Kalp Nakli Koordinatörü Özlem Otcu da organ nakli ekipleri olarak hem üzüntüyü hem de sevinci bir arada gördüklerini ve bunu yaşadıklarını ifade ederek, "Bu iş tamamen gönüllülük işi. 7 gün 24 saat nöbetçiyiz. Telefonlarımız sürekli açık" dedi.
Otcu, hastaneye son dönemde kalp yetmezliği olan kişilerin başvurduğunu, bunların durumunun konseyde tartışılmasının ardından Türkiye Organ ve Doku Nakli Bilgi Sistemi'ne girişlerinin yapıldığını anlatarak, aciliyet durumlarına göre bildirimlerde bulunulduğunu ve bu hastalara uygun İstanbul Bölge Koordinasyon Merkezi'ne bağlı illerde ya da ulusal koordinasyon merkezinden donör sunumları yapılabildiğini söyledi.

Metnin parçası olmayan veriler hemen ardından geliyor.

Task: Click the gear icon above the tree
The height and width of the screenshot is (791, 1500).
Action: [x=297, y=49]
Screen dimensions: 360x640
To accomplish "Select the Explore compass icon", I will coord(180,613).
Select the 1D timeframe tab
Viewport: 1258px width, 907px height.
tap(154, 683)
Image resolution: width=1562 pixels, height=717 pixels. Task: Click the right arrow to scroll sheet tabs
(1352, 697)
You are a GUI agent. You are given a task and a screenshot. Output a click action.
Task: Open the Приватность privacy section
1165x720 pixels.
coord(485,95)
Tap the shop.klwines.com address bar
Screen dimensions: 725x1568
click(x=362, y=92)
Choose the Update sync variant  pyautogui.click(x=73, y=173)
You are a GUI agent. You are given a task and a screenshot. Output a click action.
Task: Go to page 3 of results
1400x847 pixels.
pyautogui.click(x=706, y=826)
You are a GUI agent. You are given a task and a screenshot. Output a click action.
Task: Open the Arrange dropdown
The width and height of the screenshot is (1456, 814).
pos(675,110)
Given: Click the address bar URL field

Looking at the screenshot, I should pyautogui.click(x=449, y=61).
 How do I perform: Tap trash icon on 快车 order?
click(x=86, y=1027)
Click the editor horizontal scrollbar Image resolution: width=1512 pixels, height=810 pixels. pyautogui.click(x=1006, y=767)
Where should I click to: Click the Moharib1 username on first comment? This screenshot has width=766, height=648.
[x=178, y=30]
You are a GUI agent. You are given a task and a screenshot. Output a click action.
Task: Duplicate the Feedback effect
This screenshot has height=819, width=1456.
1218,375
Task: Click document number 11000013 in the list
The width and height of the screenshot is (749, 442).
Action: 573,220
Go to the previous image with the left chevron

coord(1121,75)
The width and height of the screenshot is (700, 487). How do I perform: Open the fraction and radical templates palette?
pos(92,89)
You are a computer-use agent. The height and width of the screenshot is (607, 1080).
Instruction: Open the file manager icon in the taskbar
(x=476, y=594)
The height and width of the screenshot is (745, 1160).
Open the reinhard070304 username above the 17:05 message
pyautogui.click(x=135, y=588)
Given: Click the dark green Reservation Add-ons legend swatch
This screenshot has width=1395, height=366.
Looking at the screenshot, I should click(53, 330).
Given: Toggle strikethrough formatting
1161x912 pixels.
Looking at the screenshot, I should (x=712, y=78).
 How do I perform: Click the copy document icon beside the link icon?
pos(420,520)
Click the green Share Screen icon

Sunulan donör bilgilerini ekip lideriyle görüştüklerini, değerlendirmenin ardından eğer organı uygun bulup kabul edilirse ekip için hareketli saatlerin başladığını aktaran Otcu, sözlerini şöyle sürdürdü:
"Organizasyonu yapıyoruz. Çıkarım ekibini belirliyoruz. Gelecek ekipleri ayarlıyoruz sonrasında ulaşımlarından donör kaynağı merkeze gidişlerine kadar her aşamayı organize ediyoruz. Organı hastaneye getirip nakil işlemini tamamlıyoruz. Hastanın yoğun bakımdan çıkıp taburcu edilmesinden sonra yaşanan sevinç ve mutluluk tarif edilemez. Bu arada bizim en önemli görevimiz beyin ölümü tespitinden sonra aile görüşmesi yapmak. Burada çok farklı duygusal anlar da yaşanabiliyor."